Lift out, unaltered, the lines of the material below between the line holding "Home (736, 303)" and the line holding "2027 Calendars & Diaries (552, 145)", counting both.
══════════
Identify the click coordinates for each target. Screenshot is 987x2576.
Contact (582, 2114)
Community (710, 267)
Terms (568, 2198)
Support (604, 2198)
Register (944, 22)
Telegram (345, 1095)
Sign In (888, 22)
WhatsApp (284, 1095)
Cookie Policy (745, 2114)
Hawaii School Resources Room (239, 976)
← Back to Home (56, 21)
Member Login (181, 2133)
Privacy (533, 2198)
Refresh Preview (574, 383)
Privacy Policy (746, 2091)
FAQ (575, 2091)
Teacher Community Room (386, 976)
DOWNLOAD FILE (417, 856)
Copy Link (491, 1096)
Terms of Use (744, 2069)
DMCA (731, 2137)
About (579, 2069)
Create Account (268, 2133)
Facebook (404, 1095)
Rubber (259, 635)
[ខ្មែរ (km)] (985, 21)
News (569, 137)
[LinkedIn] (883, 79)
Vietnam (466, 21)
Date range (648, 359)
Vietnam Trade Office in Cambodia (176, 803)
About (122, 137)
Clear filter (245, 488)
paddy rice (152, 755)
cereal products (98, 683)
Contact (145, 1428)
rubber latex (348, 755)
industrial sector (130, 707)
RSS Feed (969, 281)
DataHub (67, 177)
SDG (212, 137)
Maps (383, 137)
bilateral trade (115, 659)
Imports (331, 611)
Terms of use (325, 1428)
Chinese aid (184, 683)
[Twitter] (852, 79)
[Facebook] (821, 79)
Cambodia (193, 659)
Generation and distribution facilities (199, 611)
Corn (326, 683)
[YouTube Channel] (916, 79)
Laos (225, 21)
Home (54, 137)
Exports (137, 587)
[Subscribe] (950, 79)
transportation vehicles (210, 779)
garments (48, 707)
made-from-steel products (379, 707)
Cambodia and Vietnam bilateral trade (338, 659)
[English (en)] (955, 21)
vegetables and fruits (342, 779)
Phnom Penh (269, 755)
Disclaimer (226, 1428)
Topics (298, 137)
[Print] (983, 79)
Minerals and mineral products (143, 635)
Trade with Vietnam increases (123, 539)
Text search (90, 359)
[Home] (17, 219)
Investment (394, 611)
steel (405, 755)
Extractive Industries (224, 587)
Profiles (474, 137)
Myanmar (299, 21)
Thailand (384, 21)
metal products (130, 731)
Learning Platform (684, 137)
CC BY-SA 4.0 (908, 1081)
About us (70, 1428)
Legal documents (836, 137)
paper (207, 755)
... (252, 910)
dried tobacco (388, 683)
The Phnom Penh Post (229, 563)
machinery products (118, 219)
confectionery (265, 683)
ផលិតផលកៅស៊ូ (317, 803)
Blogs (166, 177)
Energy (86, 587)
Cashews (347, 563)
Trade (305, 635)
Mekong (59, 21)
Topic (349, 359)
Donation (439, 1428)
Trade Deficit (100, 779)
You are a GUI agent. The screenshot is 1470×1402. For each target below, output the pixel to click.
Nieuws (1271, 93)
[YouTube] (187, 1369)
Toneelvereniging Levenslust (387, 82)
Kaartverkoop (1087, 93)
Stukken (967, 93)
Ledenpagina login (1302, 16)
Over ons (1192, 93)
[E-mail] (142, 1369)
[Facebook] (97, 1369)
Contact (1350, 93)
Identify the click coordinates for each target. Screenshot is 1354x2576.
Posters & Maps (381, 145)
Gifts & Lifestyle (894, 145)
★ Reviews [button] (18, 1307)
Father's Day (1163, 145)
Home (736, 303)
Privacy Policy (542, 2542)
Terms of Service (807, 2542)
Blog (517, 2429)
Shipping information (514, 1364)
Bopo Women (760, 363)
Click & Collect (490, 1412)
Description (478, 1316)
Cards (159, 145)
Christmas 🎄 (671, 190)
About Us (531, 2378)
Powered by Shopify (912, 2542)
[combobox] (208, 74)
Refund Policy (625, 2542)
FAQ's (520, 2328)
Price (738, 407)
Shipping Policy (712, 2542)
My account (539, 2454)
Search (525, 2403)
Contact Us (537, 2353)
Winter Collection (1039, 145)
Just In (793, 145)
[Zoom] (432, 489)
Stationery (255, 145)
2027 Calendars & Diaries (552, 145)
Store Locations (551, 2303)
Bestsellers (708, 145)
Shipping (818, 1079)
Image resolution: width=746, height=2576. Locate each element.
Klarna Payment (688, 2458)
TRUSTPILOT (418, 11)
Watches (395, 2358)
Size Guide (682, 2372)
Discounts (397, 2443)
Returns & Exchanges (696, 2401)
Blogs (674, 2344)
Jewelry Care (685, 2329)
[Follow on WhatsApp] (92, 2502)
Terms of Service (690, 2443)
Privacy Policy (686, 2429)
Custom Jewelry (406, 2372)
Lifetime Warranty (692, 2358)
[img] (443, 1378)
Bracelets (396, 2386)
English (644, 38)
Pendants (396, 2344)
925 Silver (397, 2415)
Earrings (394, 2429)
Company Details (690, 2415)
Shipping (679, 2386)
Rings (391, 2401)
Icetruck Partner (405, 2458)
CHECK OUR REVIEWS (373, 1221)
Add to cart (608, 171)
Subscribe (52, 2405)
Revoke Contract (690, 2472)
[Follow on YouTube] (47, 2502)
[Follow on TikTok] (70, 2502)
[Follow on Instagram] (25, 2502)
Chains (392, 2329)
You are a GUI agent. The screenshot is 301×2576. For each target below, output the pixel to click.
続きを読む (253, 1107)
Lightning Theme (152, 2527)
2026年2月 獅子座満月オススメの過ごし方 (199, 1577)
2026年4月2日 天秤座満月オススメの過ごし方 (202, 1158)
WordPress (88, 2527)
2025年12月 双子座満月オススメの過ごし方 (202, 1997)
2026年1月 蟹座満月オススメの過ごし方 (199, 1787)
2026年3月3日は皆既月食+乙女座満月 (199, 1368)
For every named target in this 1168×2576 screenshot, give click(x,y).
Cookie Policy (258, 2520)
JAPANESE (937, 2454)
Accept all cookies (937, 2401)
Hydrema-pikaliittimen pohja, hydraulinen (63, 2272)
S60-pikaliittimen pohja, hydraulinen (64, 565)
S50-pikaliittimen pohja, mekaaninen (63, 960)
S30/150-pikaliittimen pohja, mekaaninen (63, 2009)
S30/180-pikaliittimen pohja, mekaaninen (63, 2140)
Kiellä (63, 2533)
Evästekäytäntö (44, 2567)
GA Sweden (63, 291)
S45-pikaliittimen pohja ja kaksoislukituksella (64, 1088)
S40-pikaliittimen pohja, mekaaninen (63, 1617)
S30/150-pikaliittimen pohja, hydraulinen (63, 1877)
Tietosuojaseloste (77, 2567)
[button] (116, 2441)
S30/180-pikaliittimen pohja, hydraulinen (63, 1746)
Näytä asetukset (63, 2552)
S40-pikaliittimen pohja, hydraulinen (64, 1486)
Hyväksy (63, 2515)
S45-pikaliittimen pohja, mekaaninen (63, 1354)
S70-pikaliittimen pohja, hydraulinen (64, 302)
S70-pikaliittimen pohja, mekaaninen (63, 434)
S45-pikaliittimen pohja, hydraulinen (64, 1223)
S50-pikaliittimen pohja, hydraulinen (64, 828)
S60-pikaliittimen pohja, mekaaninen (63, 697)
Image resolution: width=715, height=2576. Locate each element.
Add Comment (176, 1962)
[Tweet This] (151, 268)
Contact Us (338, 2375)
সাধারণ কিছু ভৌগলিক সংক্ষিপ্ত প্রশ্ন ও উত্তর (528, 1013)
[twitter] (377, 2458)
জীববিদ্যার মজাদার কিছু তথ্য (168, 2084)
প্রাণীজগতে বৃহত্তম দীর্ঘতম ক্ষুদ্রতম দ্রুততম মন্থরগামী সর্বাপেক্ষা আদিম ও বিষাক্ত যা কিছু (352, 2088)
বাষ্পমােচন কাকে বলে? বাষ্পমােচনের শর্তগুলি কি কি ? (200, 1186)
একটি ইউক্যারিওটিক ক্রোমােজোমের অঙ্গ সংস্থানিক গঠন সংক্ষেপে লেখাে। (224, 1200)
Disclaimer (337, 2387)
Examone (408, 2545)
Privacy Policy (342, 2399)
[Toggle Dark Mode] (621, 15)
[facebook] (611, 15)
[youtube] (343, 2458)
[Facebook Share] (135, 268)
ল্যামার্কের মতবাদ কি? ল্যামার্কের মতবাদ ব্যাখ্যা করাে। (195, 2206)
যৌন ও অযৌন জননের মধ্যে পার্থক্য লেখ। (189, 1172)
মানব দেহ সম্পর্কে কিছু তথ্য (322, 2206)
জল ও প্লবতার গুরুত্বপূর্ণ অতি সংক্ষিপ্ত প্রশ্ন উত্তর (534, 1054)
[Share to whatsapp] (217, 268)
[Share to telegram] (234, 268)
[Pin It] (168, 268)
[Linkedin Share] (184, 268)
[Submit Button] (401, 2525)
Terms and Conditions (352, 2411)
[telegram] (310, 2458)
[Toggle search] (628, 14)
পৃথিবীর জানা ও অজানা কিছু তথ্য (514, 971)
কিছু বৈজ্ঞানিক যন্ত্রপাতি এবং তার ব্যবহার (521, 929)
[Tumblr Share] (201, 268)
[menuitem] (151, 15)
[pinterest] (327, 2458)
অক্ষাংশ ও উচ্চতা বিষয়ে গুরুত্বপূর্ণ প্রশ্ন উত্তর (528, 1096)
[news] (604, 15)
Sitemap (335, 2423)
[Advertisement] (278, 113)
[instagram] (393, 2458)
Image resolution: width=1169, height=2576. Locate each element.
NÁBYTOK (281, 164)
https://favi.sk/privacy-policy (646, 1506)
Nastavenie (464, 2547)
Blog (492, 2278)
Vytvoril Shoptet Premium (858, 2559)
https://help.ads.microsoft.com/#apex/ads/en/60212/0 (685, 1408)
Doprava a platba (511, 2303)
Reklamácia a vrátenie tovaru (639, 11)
══════════
Task output:
Home (736, 303)
Privacy Policy (542, 2542)
Terms of Service (807, 2542)
Blog (517, 2429)
Shipping information (514, 1364)
Bopo Women (760, 363)
Click & Collect (490, 1412)
Description (478, 1316)
Cards (159, 145)
Christmas 🎄 (671, 190)
About Us (531, 2378)
Powered by Shopify (912, 2542)
[combobox] (208, 74)
Refund Policy (625, 2542)
FAQ's (520, 2328)
Price (738, 407)
Shipping Policy (712, 2542)
My account (539, 2454)
Search (525, 2403)
Contact Us (537, 2353)
Winter Collection (1039, 145)
Just In (793, 145)
[Zoom] (432, 489)
Stationery (255, 145)
2027 Calendars & Diaries (552, 145)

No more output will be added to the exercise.